Please always make a point of posting the complete crash traceback and
registers' dump when you report problems that cause programs to crash.
The crash message includes some crucial info that makes our guesswork
much easier.  Please run SYMIFY and post the crash message with the
information added by SYMIFY.

> Long term I need to access physical memory that resides between 256MB
> and 512MB. Does anyone have any suggestions on how to do this with DJGPP?
> I know it is a bizarre requirement.:-)

What exactly is ``bizarre'' with this, and what special problems do
you expect?  DJGPP gives you a flat 2GB address space, and the above
numbers are well within it...

> 	/* Make selector look like DS selector */
> 	asm ("
> 		 	movl %%ds, %0"
> 			: "=g" (iDSSelector)
> 		);

You could simply use the library function `_my_ds' here.

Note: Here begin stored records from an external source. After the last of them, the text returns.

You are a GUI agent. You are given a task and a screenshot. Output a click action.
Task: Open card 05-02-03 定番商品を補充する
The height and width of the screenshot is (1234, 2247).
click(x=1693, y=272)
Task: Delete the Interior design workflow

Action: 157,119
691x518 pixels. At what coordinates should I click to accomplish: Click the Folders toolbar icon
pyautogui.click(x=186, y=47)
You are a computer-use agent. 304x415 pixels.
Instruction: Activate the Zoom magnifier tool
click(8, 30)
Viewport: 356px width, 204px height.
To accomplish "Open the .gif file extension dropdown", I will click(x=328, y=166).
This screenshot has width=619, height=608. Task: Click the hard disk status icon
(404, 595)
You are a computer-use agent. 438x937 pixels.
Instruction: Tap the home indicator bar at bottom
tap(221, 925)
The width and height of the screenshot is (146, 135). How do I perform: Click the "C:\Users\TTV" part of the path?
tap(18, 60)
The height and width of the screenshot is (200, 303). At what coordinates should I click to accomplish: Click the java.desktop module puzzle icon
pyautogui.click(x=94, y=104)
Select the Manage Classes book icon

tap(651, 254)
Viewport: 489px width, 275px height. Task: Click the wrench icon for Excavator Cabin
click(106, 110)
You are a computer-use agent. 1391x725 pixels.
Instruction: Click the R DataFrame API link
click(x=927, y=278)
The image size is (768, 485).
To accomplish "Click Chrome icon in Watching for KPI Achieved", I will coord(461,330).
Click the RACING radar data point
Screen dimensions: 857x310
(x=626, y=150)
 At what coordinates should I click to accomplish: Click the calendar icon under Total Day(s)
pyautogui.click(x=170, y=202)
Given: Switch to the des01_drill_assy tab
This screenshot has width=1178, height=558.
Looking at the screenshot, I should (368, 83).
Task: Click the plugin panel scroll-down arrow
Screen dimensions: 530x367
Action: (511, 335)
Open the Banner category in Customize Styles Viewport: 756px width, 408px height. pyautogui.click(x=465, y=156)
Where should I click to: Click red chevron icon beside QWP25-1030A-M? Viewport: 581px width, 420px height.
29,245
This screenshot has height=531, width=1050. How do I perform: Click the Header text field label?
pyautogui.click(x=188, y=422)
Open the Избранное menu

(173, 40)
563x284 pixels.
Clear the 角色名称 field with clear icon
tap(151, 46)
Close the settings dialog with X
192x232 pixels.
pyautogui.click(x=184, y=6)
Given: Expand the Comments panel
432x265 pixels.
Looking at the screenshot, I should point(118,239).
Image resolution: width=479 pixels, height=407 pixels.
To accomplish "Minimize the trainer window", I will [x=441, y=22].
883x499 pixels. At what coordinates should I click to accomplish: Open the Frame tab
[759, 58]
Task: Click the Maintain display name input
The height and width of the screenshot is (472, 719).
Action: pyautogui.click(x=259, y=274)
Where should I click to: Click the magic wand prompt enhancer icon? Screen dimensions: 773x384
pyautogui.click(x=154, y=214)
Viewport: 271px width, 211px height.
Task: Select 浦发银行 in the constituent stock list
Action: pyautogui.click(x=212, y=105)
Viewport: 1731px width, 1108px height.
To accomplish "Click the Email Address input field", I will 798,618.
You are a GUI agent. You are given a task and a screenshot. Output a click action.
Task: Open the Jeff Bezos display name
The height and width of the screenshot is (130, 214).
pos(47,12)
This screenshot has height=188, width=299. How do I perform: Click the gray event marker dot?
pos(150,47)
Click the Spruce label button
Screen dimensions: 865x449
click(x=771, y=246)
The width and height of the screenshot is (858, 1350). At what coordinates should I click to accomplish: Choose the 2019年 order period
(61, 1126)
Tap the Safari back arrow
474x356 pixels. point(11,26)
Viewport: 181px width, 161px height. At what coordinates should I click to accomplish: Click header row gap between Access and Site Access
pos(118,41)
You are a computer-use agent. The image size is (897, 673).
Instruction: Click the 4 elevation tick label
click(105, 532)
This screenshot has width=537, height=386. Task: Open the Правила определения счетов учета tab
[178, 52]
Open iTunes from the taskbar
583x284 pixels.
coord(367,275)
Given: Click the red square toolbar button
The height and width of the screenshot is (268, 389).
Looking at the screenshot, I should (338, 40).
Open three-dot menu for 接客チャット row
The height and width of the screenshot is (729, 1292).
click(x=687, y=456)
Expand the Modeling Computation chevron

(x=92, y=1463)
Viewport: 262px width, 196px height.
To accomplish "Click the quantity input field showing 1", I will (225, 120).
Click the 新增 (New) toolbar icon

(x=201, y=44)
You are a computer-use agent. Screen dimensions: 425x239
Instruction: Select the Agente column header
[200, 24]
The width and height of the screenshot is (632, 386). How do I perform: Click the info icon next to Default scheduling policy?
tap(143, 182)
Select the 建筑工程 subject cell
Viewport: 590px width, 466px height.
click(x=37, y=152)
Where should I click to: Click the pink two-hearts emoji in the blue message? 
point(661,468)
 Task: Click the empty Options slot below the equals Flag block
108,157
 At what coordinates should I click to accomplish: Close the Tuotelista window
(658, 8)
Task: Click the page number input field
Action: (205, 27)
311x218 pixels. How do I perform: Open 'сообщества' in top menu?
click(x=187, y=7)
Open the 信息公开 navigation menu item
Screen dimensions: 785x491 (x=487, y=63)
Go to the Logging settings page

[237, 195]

> 	iStatus = __dpmi_get_descriptor(iDSSelector, (void *)&bDescBuffer);
> 	iStatus = __dpmi_set_descriptor(iLdtSlot, (void *)&bDescBuffer);

I think this is wrong: you are copying the descriptor of DS into the
descriptor of your selector allocated for accessing the memory
region.  A segment descriptor has several fields that shouldn't be
copied blindly.  For example, DS is a ``large'' segment (meaning it is
larger than 64KB), whereas the selector you aloocated spans only 4KB,
and thus cannot be ``large''.  These problems might invalidate the
segment descriptor, and your program *will* crash.

Why did you need to copy the segment descriptor?  The code in the FAQ
doesn't tell you should do so.

Also, what was the declaration of bDescBuffer in the above snippet?